§ **Exercise set**:
a. Based on the passage about changes to data products below, say whether each statement agrees with it. Answer yes or no for each, and quote the words from the passage that decide it. (i) Dropping an entire table can break integration even for data consumers that check their inputs. (ii) Adding a column breaks integration for data consumers that select only the columns they need. (iii) Adding a non-null constraint is given as an example of a semi-breaking change.
b. Carry on the passage about changes to data products below, starting after its last sentence.

§ **Quoted text**:

━━━━━━━━

A change to a data product may be categorised or evaluated based on the extent to which data consumers of the data product must be assumed to follow precautions and best practices in order not to have their functionality compromised by the change. What is meant by this is that certain changes (e.g., dropping an entire table) have the ability to break integration no matter how well any given data consumer of the data product protects itself and/or sanitises/checks its inputs. Other changes (e.g., adding a column) can break integration for data consumers unadvisedly performing an SQL SELECT * query (or equivalent operation) but not for data consumers which follow best practices by only selecting the specific columns they need. Still other changes (e.g., adding a non-null constraint) lack the potential to break integration for any data consumers. These three categories of change might thus be considered e.g., breaking, semi-breaking (or potentially-breaking) and non-breaking, respectively. Other means of evaluating compatibility of a modification with an existing build will be apparent to those of ordinary skill in the art.

━━━━━━━━

§ **Data shown**:
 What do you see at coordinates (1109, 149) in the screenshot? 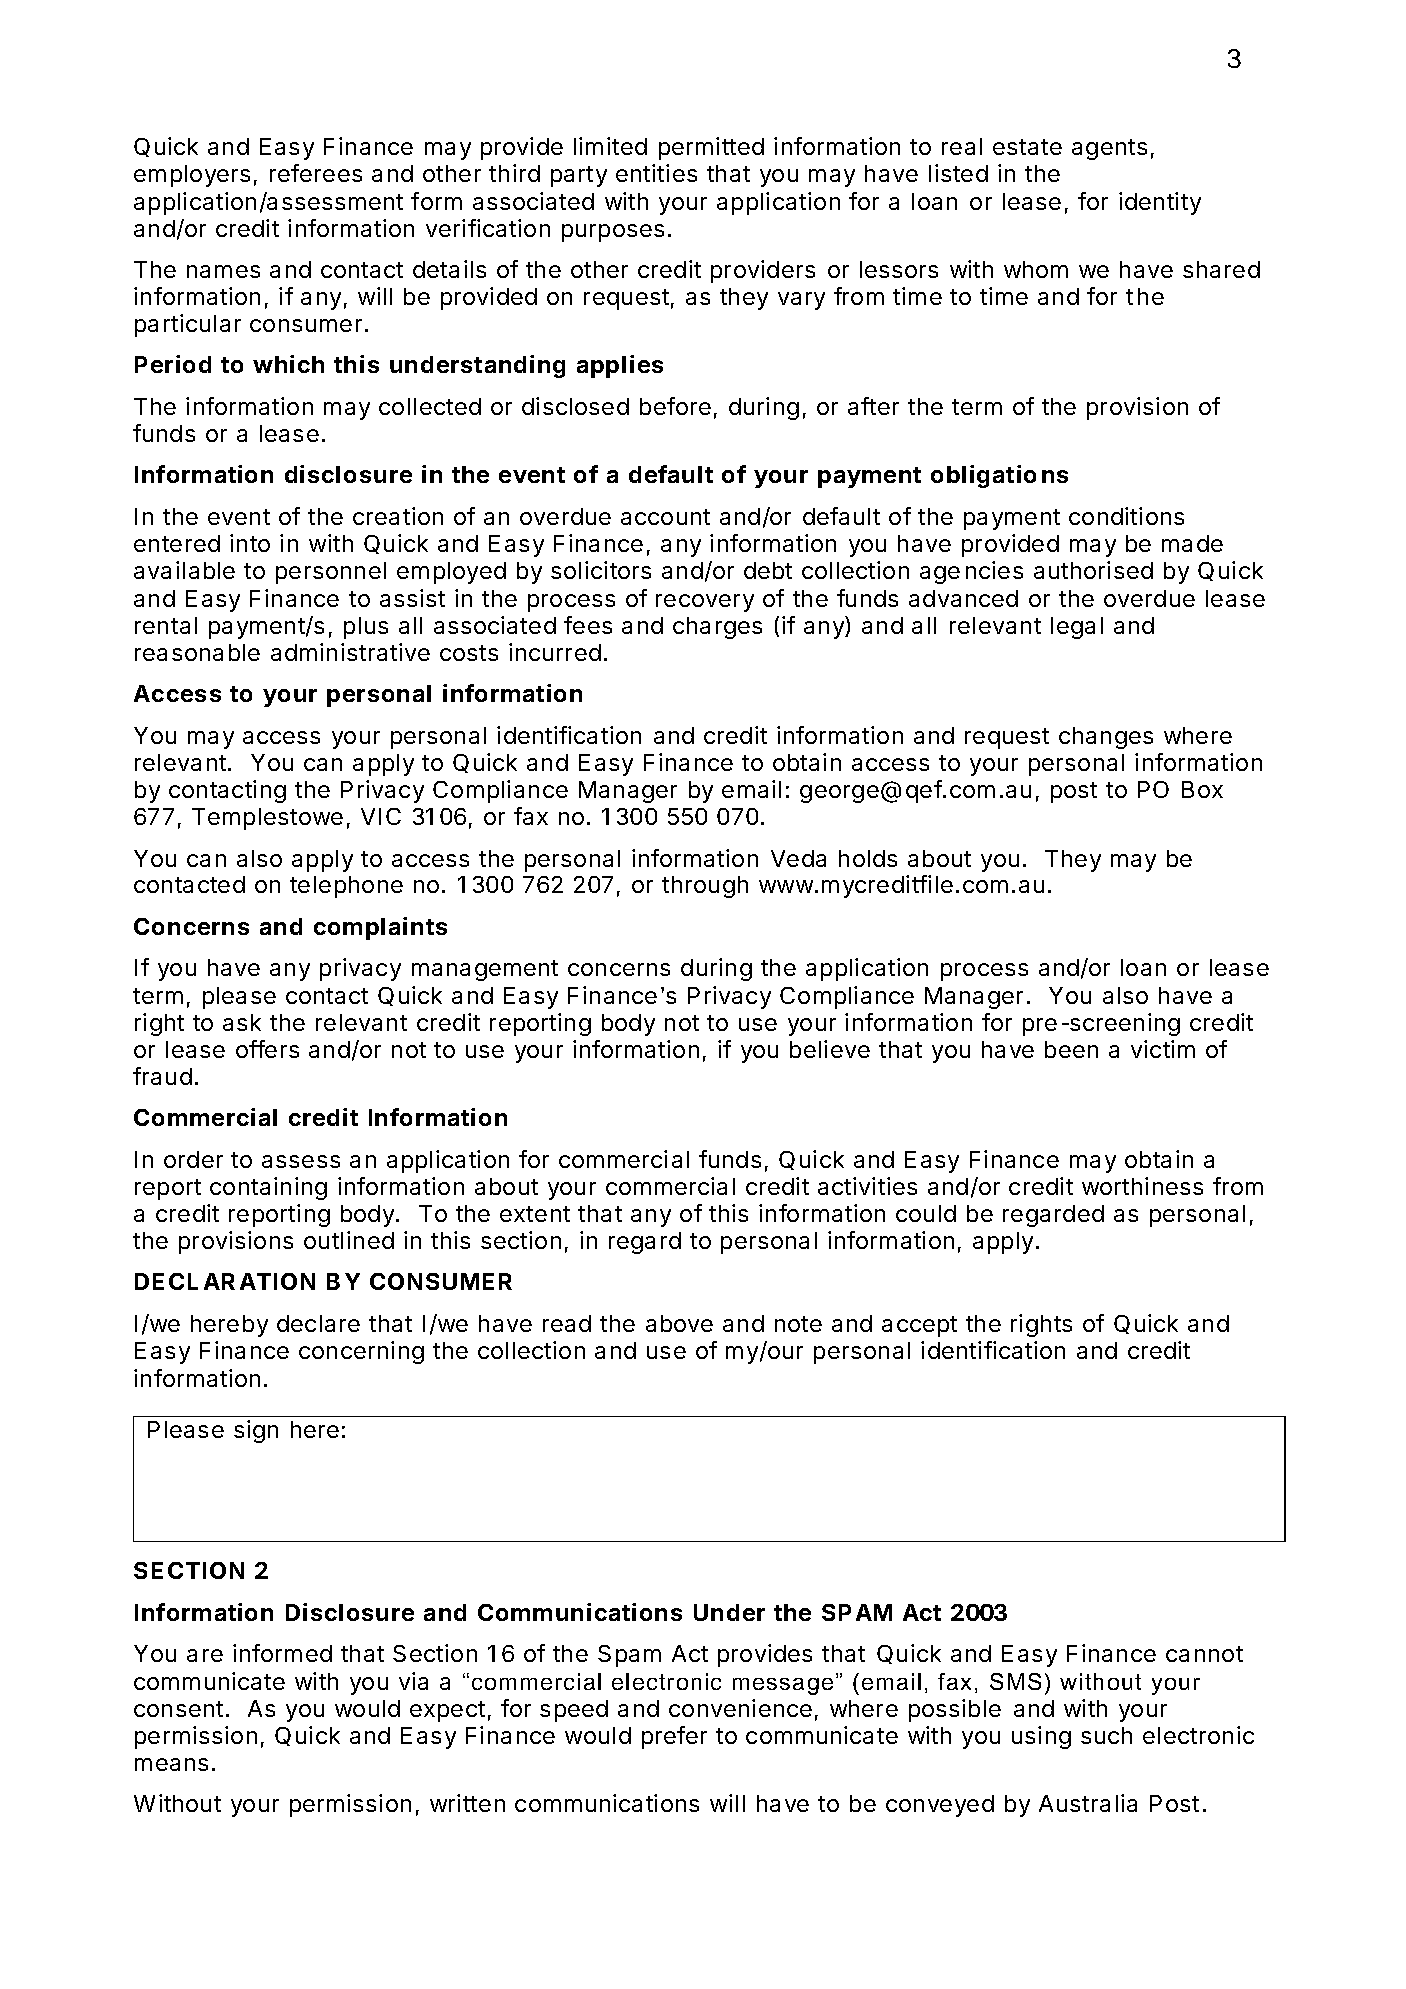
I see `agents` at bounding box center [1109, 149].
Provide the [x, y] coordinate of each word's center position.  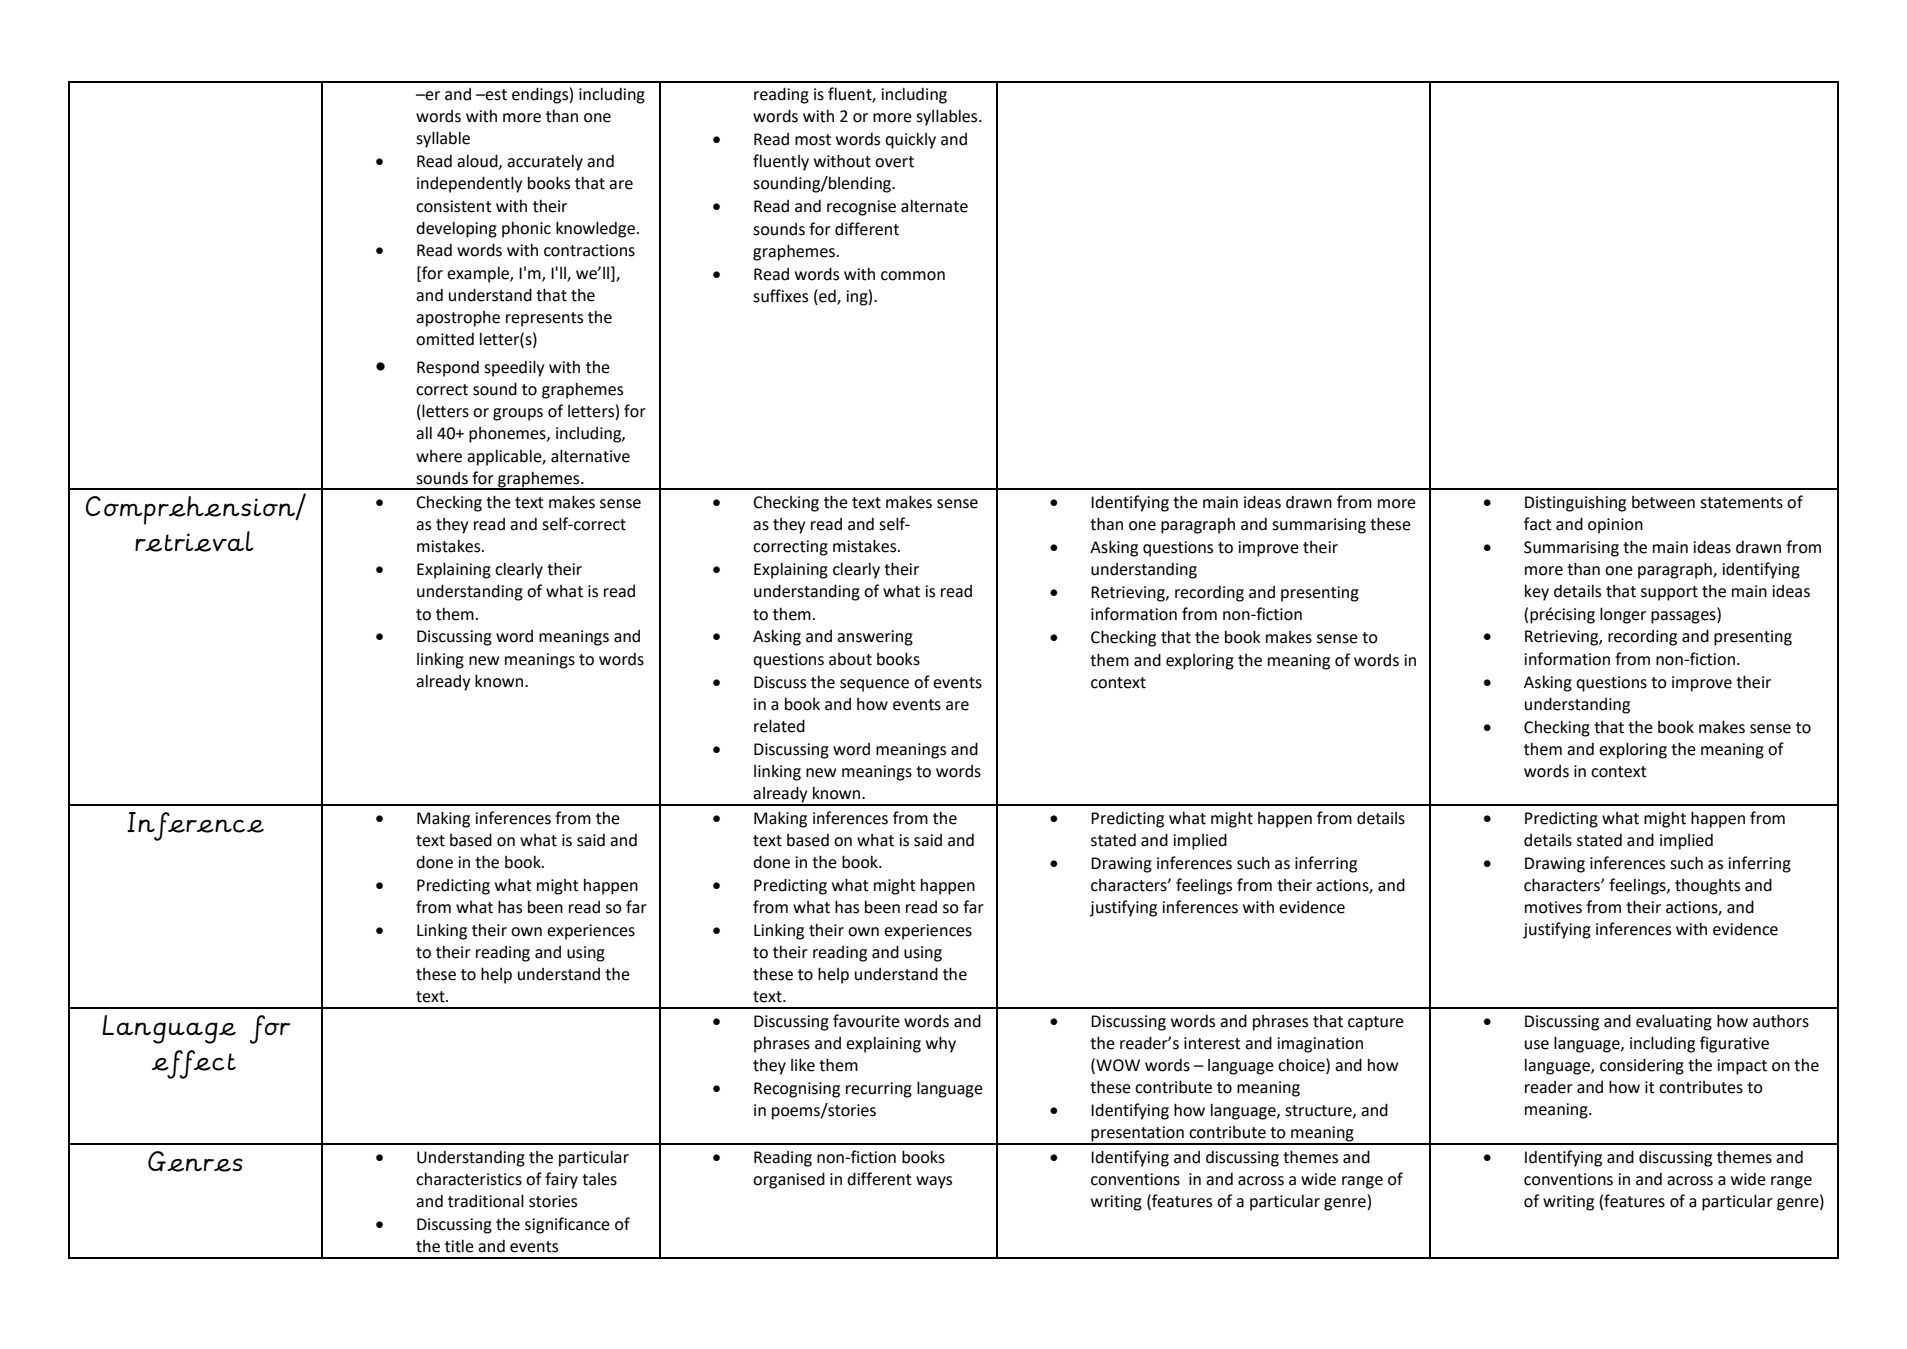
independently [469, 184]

━━━━━━━━

§ **Task-by-task answers**:
a.
(i) Yes: "certain changes (e.g., dropping an entire table) have the ability to break integration no matter how well any given data consumer of the data product protects itself and/or sanitises/checks its inputs"
(ii) No: "but not for data consumers which follow best practices by only selecting the specific columns they need"
(iii) No: "Still other changes (e.g., adding a non-null constraint) lack the potential to break integration for any data consumers"

b.
In embodiments, incompatibility of a modification with an existing build's version of a data product may be determined in one or more of the following (non-exhaustive) ways:

    • a. identifying that a table, column, service level objective, constraint, or other object present in the existing build is removed by the modification;
    • b. determining that a non-null constraint, a range constraint, a foreign key constraint, or a value-list constraint would be removed by the modification;
    • c. identifying that a table, column, service level objective, constraint, or other object absent from the existing build is added by the modification;
    • d. identifying that a table, column or other object is renamed by the modification;
    • e. identifying the existence of a record which would be invalid under the existing build but which is rendered valid by the modification; or
    • f. identifying that a range associated with a range-based condition in the existing build would be widened by the modification.

As an illustrative example, if a previous build of a data product comprised a field-level constraint that a particular date lay in the range Jan. 1, 1970 to Jan. 1, 2024, and a modification were specified in which the date was only required to lie in the range Jan. 1, 1900 to Jan. 1, 2024, a negative compatibility result may be determined for that modification. As another example, if a previous build comprised a regex constraint forcing an email field to take only ‘@’,'.' and alphanumeric characters, and a modification were specified allowing other special characters such as ‘#’ and ‘˜’ to enter this field, a negative compatibility result may be determined for that modification.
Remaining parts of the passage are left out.